> [Objective 1]: Copy the dataset rows from the first one through the line containing "Action: pos(92,154)", and shift every coordinate in the answers up by 31. Keep all other wording unchanged and leave the pictures out.

> [Quoted passage]:
---------------

Welcome. This guide will show you how to navigate the online waters of romance and help you make even the most mundane of sites a personal dating experience. So, crack open a Mango La Croix (seltzer is the new bread!) and buckle up.

[Andrii Symonenko/Adobe Stock]

Tinder/Bumble/Hinge/OkCupid

We're gonna go obvious first: actual dating sites. I'm mentioning them up top so that no one asks about them later. These are useless. Throw them out the window. If they didn't work when the world was normal, they're not going to work now. You think you're going to find the love of your life because you both like the Frank Ocean cover of "Moon River"? (Beautiful, but unhelpful.) Love isn't a compatibility Spotify playlist; love is gritty and hard work. Radical problems call for radical solutions. We have to look to a new dating horizon. It will be like Robocop, but with none of the bad stuff.


LinkedIn

This seems like an obvious choice. People want a successful partner, so why not pick your dates based on their resumes? LinkedIn has a messaging feature. In between "Tony Robbins says that the path to success is to take massive, determined action," and "Are you prepared to make a real impact on the world around you? Become a creative force for social change with Emerson's MA in Media Design," there's room for you to slip in and say, "Hey, do you like margaritas? What's the biggest mistake you've ever made? Who's the last person who saw you cry?" And we're off! It's that simple. With a little vulnerability in a sea of inhumanity, you will stand out.

---------------

> [Dataset rows]:
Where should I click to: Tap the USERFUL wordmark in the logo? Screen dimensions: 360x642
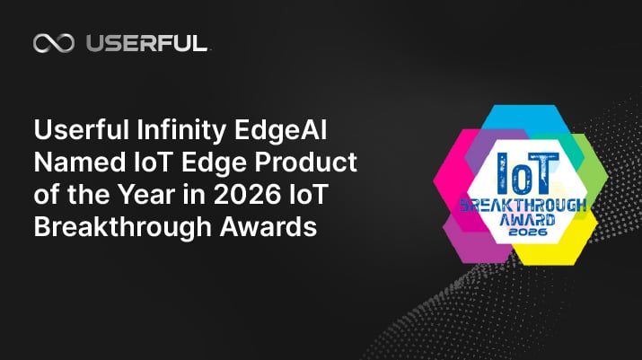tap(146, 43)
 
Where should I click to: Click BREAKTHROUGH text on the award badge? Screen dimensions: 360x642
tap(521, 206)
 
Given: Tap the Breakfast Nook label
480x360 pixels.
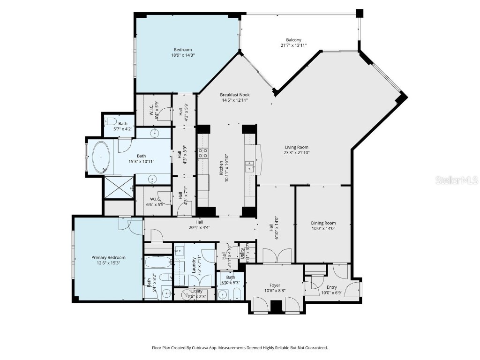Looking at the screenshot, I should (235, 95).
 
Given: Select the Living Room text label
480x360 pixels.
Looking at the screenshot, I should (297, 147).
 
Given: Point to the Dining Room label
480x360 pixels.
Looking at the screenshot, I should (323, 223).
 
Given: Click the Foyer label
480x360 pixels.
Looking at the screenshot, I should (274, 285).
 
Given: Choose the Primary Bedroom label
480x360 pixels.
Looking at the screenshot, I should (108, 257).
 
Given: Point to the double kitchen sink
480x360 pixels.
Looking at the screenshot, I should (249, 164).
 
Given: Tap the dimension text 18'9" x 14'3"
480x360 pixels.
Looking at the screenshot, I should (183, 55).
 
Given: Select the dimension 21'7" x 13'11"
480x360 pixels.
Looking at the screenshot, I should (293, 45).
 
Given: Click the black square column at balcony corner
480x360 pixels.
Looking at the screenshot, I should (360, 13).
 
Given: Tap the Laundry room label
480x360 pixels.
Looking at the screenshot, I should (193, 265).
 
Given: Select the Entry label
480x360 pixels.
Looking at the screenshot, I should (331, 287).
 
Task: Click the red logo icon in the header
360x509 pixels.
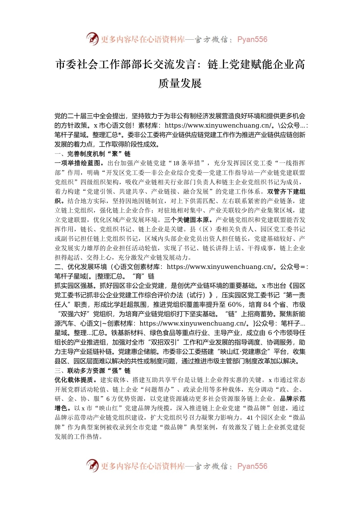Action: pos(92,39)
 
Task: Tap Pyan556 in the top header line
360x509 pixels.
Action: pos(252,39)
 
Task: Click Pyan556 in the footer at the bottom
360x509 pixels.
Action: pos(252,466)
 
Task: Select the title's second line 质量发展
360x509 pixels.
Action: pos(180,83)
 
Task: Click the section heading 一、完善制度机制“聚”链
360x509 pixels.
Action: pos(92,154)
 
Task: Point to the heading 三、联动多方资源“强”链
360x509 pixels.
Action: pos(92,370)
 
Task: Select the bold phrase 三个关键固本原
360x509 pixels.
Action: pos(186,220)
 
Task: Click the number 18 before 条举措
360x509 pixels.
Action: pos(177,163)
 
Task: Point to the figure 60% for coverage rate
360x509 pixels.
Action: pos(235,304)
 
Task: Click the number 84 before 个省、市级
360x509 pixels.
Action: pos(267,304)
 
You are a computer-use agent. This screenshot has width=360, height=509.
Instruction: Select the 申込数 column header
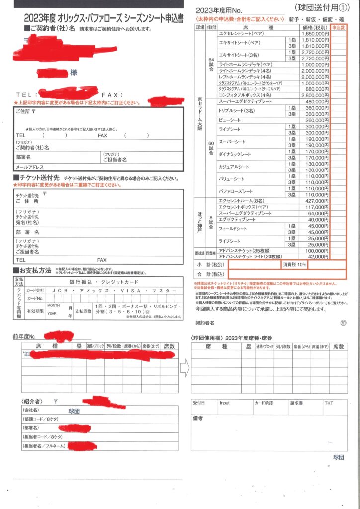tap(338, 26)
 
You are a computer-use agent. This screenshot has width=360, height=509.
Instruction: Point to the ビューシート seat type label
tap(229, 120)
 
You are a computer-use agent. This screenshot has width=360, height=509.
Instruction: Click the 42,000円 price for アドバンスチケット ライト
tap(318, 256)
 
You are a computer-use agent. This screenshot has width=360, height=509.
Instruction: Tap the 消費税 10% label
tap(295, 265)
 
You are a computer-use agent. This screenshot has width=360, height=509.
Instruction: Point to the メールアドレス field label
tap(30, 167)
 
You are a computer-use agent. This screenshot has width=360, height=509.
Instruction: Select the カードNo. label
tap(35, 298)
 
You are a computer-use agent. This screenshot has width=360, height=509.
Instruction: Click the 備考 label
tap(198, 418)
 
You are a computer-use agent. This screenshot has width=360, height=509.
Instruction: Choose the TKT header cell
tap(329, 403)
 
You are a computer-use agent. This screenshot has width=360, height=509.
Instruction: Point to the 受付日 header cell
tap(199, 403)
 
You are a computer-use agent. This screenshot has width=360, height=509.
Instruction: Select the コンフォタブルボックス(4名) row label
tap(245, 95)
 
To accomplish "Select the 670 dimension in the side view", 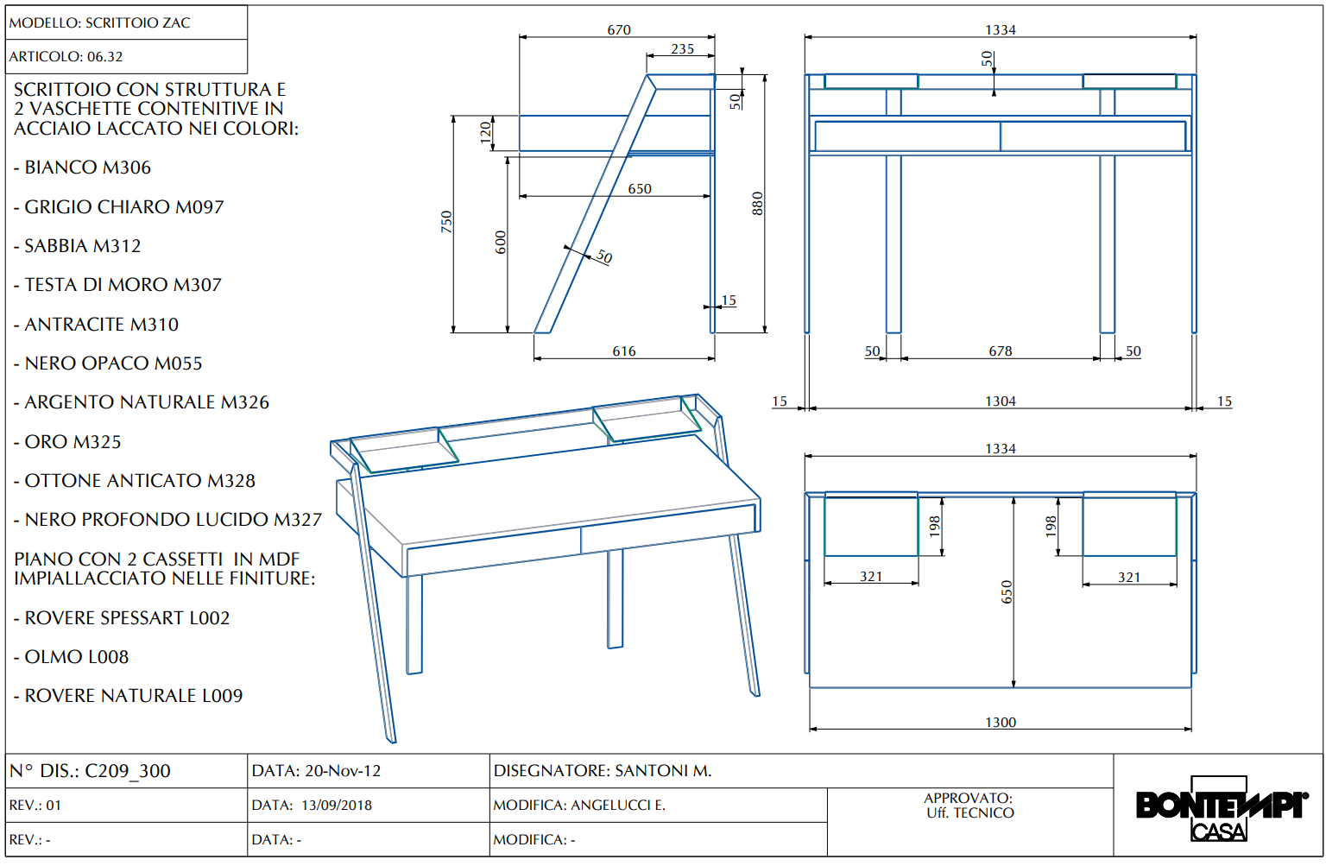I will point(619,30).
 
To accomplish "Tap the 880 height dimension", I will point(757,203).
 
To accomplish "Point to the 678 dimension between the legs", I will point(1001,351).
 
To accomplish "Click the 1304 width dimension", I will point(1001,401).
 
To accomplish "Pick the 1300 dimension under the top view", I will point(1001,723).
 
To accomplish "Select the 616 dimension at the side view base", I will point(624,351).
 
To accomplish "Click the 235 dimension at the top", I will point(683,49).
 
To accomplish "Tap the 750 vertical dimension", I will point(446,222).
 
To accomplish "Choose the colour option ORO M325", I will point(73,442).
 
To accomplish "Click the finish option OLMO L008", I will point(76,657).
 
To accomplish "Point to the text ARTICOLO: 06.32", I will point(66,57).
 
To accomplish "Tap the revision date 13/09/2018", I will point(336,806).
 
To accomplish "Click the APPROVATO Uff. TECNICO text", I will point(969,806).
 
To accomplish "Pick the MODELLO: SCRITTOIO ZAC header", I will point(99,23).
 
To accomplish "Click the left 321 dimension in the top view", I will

---------------

> [Objective 2]: Write out the online dating guide above word for word.

> [Worked answer 1]:
Where should I click to: Tap the USERFUL wordmark in the logo? Screen dimensions: 360x642
tap(177, 74)
 
Where should I click to: Click BREAKTHROUGH text on the award badge? Screen dimensions: 360x642
tap(552, 237)
 
Given: Tap the Breakfast Nook label
480x360 pixels.
Looking at the screenshot, I should (266, 126).
 
Given: Select the Living Room text label
480x360 pixels.
Looking at the screenshot, I should (328, 178).
 
Given: Point to the Dining Room label
480x360 pixels.
Looking at the screenshot, I should (354, 254).
 
Given: Click the Foyer label
480x360 pixels.
Looking at the screenshot, I should (305, 316).
 
Given: Choose the Primary Bedroom label
480x360 pixels.
Looking at the screenshot, I should (139, 288).
 
Given: Point to the double kitchen sink
480x360 pixels.
Looking at the screenshot, I should (280, 195).
 
Given: Tap the dimension text 18'9" x 14'3"
480x360 pixels.
Looking at the screenshot, I should (214, 86).
 
Given: Select the dimension 21'7" x 13'11"
480x360 pixels.
Looking at the screenshot, I should (324, 76).
 
Given: Click the black square column at balcony corner
480x360 pixels.
Looking at the screenshot, I should (391, 44).
 
Given: Tap the Laundry room label
480x360 pixels.
Looking at the screenshot, I should (224, 296).
 
Given: Select the Entry label
480x360 pixels.
Looking at the screenshot, I should (362, 318).
 
Task: Click the red logo icon in the header
360x509 pixels.
Action: pos(123,70)
 
Task: Tap Pyan556 in the top header line
360x509 pixels.
Action: pos(283,70)
 
Task: Click Pyan556 in the footer at the bottom
360x509 pixels.
Action: pos(283,497)
 
Task: Select the title's second line 质量发展
360x509 pixels.
Action: pos(211,114)
 
Task: Click the section heading 一、完善制度机制“聚”链
360x509 pixels.
Action: pos(123,185)

> [Worked answer 2]:
Welcome. This guide will show you how to navigate the online waters of romance and help you make even the most mundane of sites a personal dating experience. So, crack open a Mango La Croix (seltzer is the new bread!) and buckle up.

[Andrii Symonenko/Adobe Stock]

Tinder/Bumble/Hinge/OkCupid

We're gonna go obvious first: actual dating sites. I'm mentioning them up top so that no one asks about them later. These are useless. Throw them out the window. If they didn't work when the world was normal, they're not going to work now. You think you're going to find the love of your life because you both like the Frank Ocean cover of "Moon River"? (Beautiful, but unhelpful.) Love isn't a compatibility Spotify playlist; love is gritty and hard work. Radical problems call for radical solutions. We have to look to a new dating horizon. It will be like Robocop, but with none of the bad stuff.


LinkedIn

This seems like an obvious choice. People want a successful partner, so why not pick your dates based on their resumes? LinkedIn has a messaging feature. In between "Tony Robbins says that the path to success is to take massive, determined action," and "Are you prepared to make a real impact on the world around you? Become a creative force for social change with Emerson's MA in Media Design," there's room for you to slip in and say, "Hey, do you like margaritas? What's the biggest mistake you've ever made? Who's the last person who saw you cry?" And we're off! It's that simple. With a little vulnerability in a sea of inhumanity, you will stand out.